Records shown>
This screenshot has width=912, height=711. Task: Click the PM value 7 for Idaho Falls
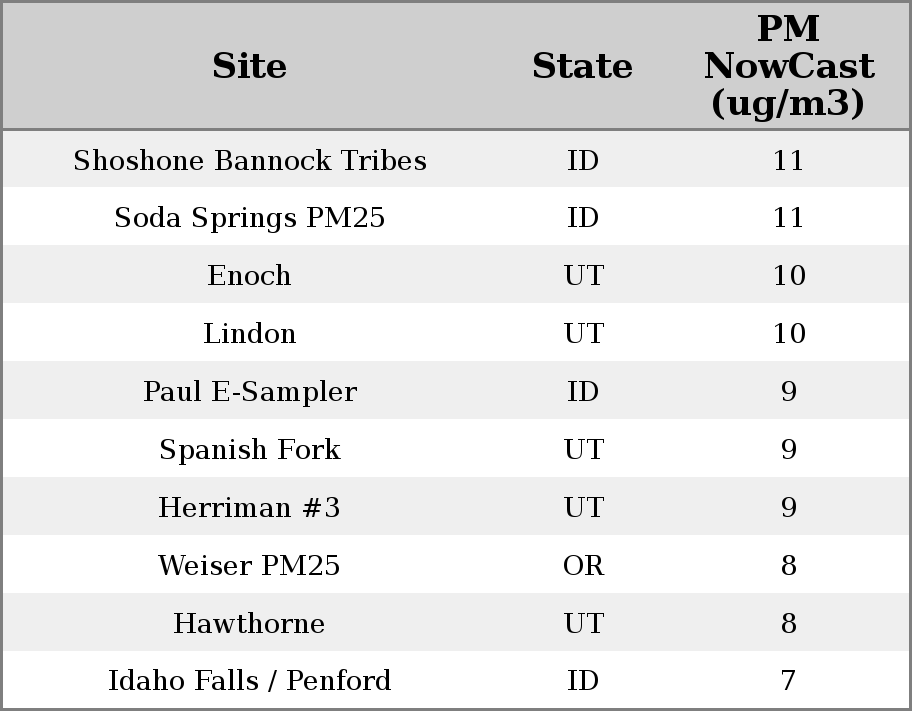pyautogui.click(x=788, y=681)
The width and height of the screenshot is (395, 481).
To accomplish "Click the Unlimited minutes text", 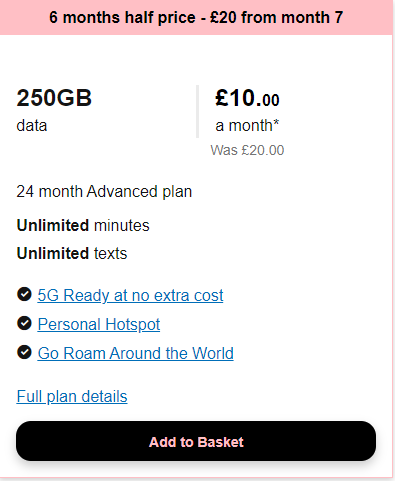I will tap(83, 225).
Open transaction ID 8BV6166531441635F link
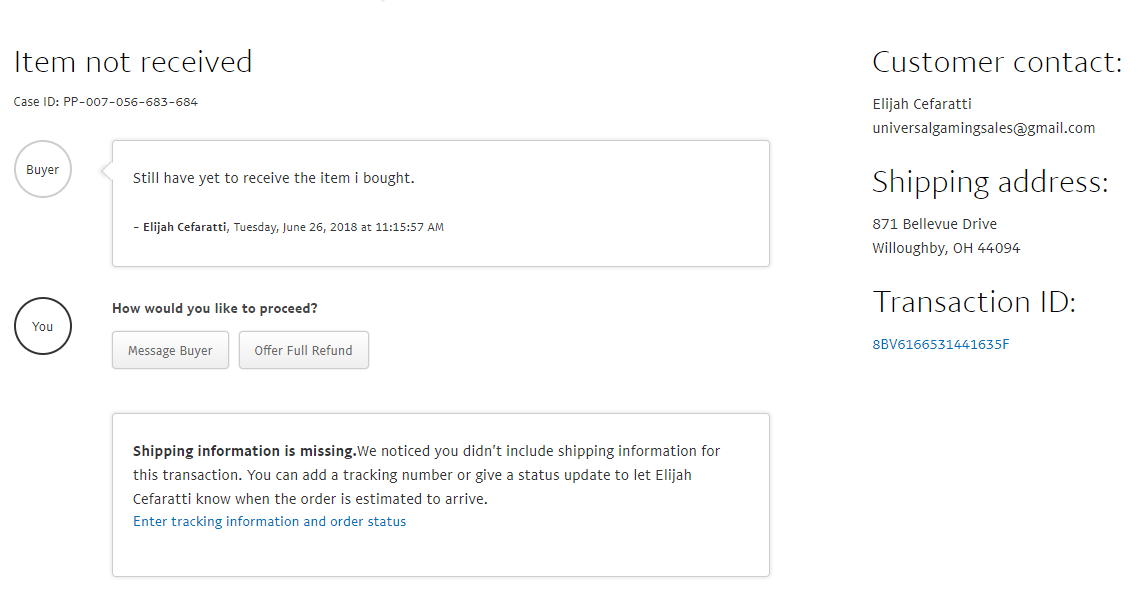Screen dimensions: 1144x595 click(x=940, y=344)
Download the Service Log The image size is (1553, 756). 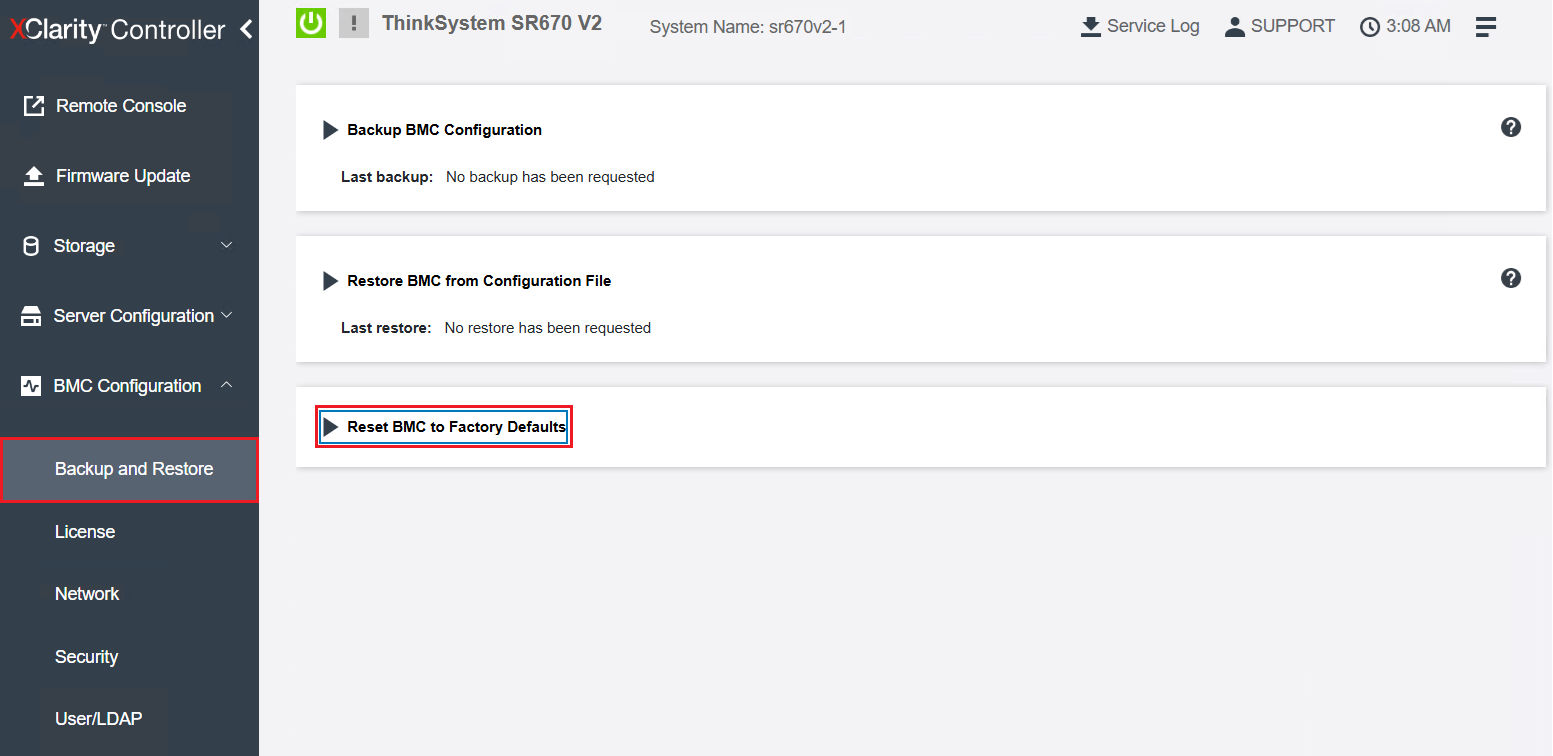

==

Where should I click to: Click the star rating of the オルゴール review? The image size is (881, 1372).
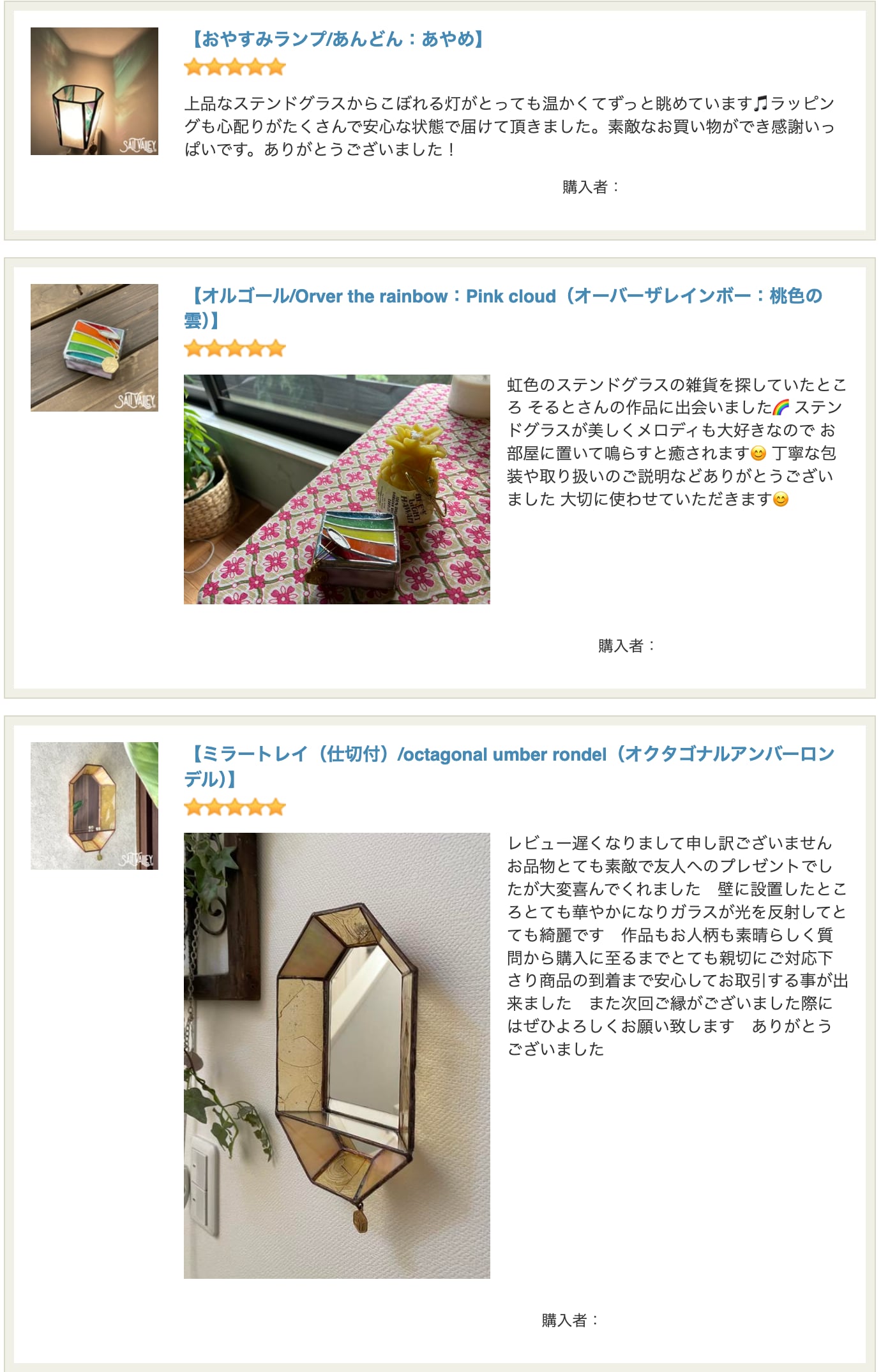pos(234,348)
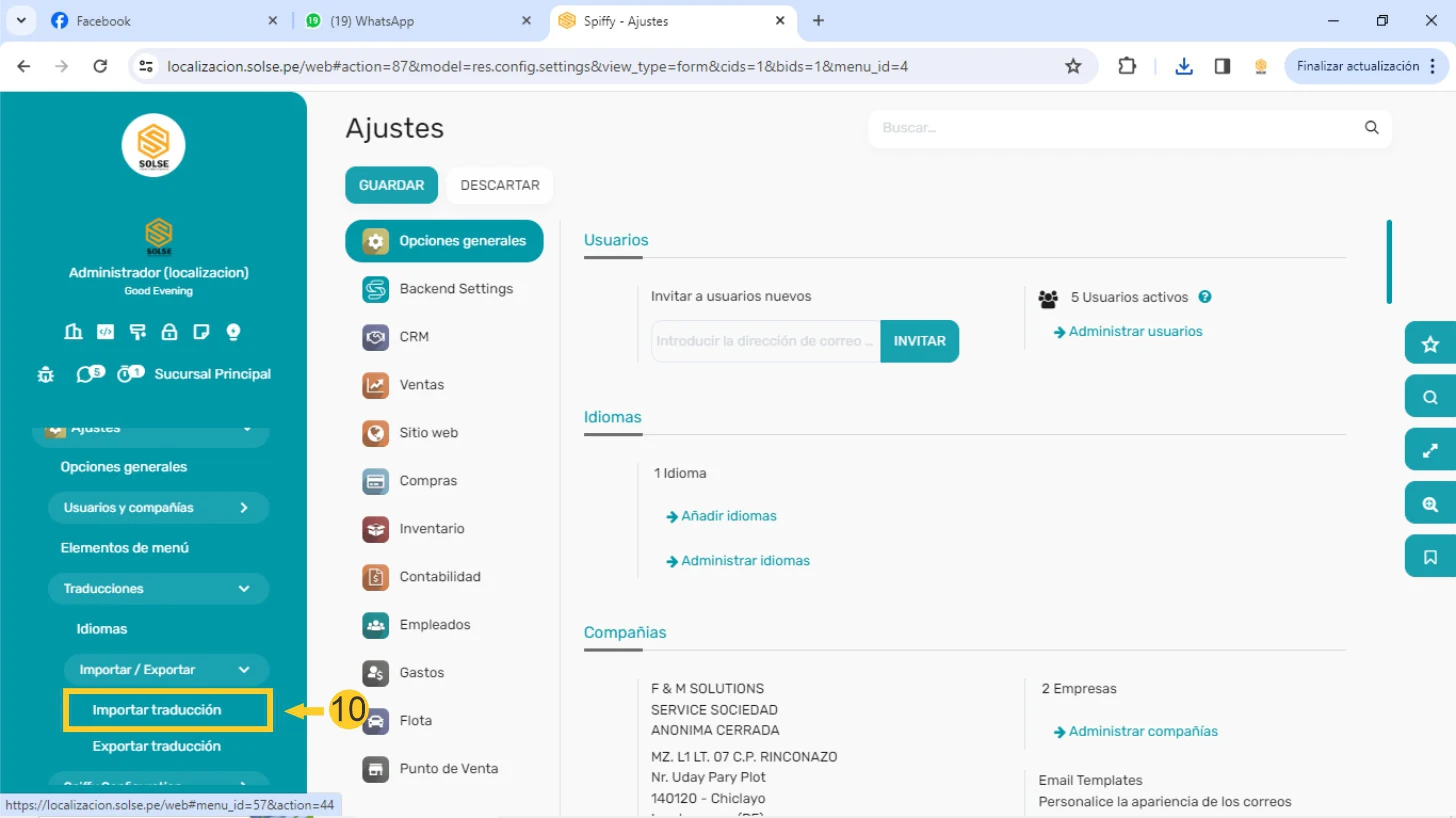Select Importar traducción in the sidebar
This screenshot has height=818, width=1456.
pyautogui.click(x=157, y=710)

---

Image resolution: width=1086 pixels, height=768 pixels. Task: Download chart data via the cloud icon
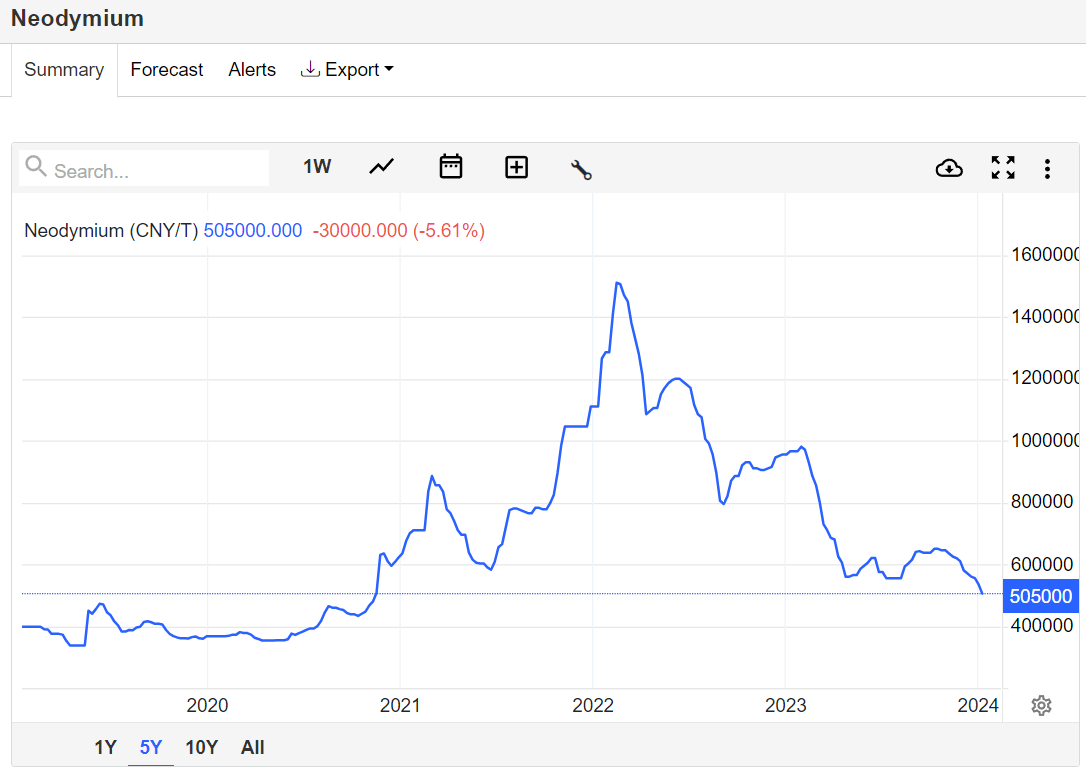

Exercise objective> From the records above, copy exactly the lines starting at the one with "Open transaction ID 8BV6166531441635F link" and ending at the one with "Download the Service", and no others. Pictures stay out.

Task response>
Open transaction ID 8BV6166531441635F link
Screen dimensions: 1144x595 click(x=940, y=344)
Download the Service Log The image size is (1553, 756). 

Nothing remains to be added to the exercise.